#### Provided passage
┄┄┄┄┄┄┄┄┄┄┄┄┄┄┄┄┄┄┄┄
It’s been my absolute pleasure to host this month’s Delicious Vietnam which was founded by Anh of A Food Lover’s Journey and Kim and Hong of Ravenous Couple. I am thankful to have met new bloggers through this process and I am greatly excited to see a thriving love and passion for Vietnamese cuisine!
This month features mouth-watering dishes that vary from Savory to Sweet delights. Get those tummies ready because here we go!
From Hanoi, Vietnam: Chi Anh Dao of Door To My Kitchen shares Vietnamese Pan-Fried Tofu Chi Anh Dao says:
“The best way to eat Fried Tofu is fresh out of the pan – golden, crispy and bubbling hot, dipped into Vietnamese fish sauce with chopped scallions. I could eat it just like that with white rice, without anything else.”
Her amazingly descriptive post of the sounds, smells, and memories connected to this traditional dish will make you run to your kitchens to fry plates of tofu!
From Mountain View, CA and Ann Arbor, MI.: The dynamic team of Rau Om shares Caterpillar Bánh Tét (Bánh Tét Sâu Bướm). They say:
“Working from a caterpillar photo, we knew we needed 3 colors: green, orange and black. Green and orange colors were easy: pandan leaf extract and gấc (spiny bitter gourd) are 2 common Vietnamese natural coloring ingredients. Black was a bit more challenging. We gravitated toward squid ink to color the sticky rice black, but we were worried about introducing a seafood taste to our bánh tét. Our other option we decided on was nếp than (black glutinous rice).”
This whimsical and creative approach to Bánh Tét would be a great way to celebrate the New Year!
From San Jose, CA: Pauline of Sassy Savvy Travel shares Mom’s Lemongrass Chicken (Gà Xào Xả). Pauline says:
“The perfume of lemongrass sauteed with garlic and onions always made my mouth water. My mom also knew how much I loved the crisp on the slightly seared chicken. It was simple for her to cook, it made the house smell wonderful, and it tasted lovingly homemade.”
Definitely mouth watering! I can already smell the delicious aromas of the lemongrass!
From Los Angeles, CA: Hong and Kim of Ravenous Couple shares Vermicelli Fish Soup (Bún Cá). They say:
“It’s a simple vermicelli noodle soup often with a large steak or filet of meaty white fish as well as fish paste meatballs. The broth is pork or chicken stock sweetened with pineapple and tomatoes.”
┄┄┄┄┄┄┄┄┄┄┄┄┄┄┄┄┄┄┄┄
#### Material
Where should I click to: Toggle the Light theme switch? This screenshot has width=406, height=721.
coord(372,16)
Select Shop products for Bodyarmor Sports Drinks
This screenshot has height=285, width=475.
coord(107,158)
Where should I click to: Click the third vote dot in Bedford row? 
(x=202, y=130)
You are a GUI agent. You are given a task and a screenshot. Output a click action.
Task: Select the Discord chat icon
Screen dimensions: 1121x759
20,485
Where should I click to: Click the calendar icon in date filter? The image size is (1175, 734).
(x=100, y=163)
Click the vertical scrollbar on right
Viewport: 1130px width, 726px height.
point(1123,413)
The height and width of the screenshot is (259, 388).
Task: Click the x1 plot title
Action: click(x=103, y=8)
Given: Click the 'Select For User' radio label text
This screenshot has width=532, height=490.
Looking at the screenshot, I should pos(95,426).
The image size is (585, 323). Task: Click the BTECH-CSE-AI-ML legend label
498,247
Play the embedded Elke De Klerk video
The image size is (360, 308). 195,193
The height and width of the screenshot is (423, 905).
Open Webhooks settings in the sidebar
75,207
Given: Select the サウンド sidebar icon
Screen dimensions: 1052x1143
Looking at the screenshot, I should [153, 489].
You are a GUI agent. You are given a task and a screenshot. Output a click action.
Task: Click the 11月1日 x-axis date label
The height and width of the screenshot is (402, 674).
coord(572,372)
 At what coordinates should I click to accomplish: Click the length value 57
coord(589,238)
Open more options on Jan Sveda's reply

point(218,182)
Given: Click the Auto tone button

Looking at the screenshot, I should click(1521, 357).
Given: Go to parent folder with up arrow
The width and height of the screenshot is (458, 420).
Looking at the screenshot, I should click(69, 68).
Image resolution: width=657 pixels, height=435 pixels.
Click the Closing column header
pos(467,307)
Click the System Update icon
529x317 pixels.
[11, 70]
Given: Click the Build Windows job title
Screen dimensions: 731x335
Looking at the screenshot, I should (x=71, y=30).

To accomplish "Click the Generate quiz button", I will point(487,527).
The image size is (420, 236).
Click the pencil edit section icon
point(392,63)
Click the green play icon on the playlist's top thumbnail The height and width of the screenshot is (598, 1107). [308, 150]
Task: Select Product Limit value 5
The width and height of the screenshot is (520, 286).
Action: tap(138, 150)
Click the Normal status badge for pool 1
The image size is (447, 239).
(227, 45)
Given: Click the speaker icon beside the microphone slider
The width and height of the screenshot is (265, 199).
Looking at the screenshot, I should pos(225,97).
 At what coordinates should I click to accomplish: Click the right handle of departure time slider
┄┄┄┄┄┄┄┄┄┄┄┄┄┄┄┄┄┄┄┄
#### Problem requirements
Write the next part of the Delicious Vietnam roundup, picking up after its final sentence. The records have no connection to the text.

#### Task output
This colorful dish epitomizes the flavors of savory, sour, sweet—I can’t wait to give it a try!
From Virginia: Julie of Beginner Mom on the Run shares Beef Phở. Julie says:
“It’s steaming hot and like a aromatic facial when you lean over for the first bite. It’s ideal for any time during the day or night. It will keep your belly full for hours and is light and energizing from the assortment of fresh herbs you personalize you bowl with: basil, bean sprouts, cilantro, culantro, and green onions.”
I love that Julie chars her yellow onions and ginger to bring out an additional layer of flavors!
From San Diego, CA: Yours Truly of The Culinary Chronicles shares Vietnamese Chicken Glass Noodle Soup (Miến Gà).
“The key to my Miến Gà is homemade chicken stock—something I almost always have on hand. That combined with a splash of what I call “Vietnamese Liquid Gold” and you will have a wonderful and clean broth for your Miến Gà.”
Whether you’re feeling under the weather or just need the warmth of comfort food, Miến Gà will be perfect for you!
From Melbourne, Australia: Anh of A Food Lover’s Journey shares Coconut Ice Cream with Pandan Sticky Rice (Kem Xôi). Anh says:
“My favourite bit of kem xôi was the toasted coconut pieces, which have wonderful nutty and coconut flavor and aroma. I always believe that such addition was the key to make kem xôi special. It was the link to bind the ice-cream together with the sticky rice component of the dish. (And, who can disagree that pandan and coconut are borne for each other?)
Coconut AND Pandan? Now that’s a winning pair and I just love the various textures that this tempting dessert offers!
From Berkeley, CA: Mai of Flavor Boulevard discusses White Canarium or Chinese Olive (Candied Cà-Na). Mai says:
“The first nibble must be executed with caution. It’s firm and sound, with one big hard seed. No wonder the folks at home call the American football the cà na ball: they look and feel the same, only smaller. The flesh is dense like an old coconut’s meat, sour like lemon leaves, yes sweet like licorice blended with a dash of sea salt.”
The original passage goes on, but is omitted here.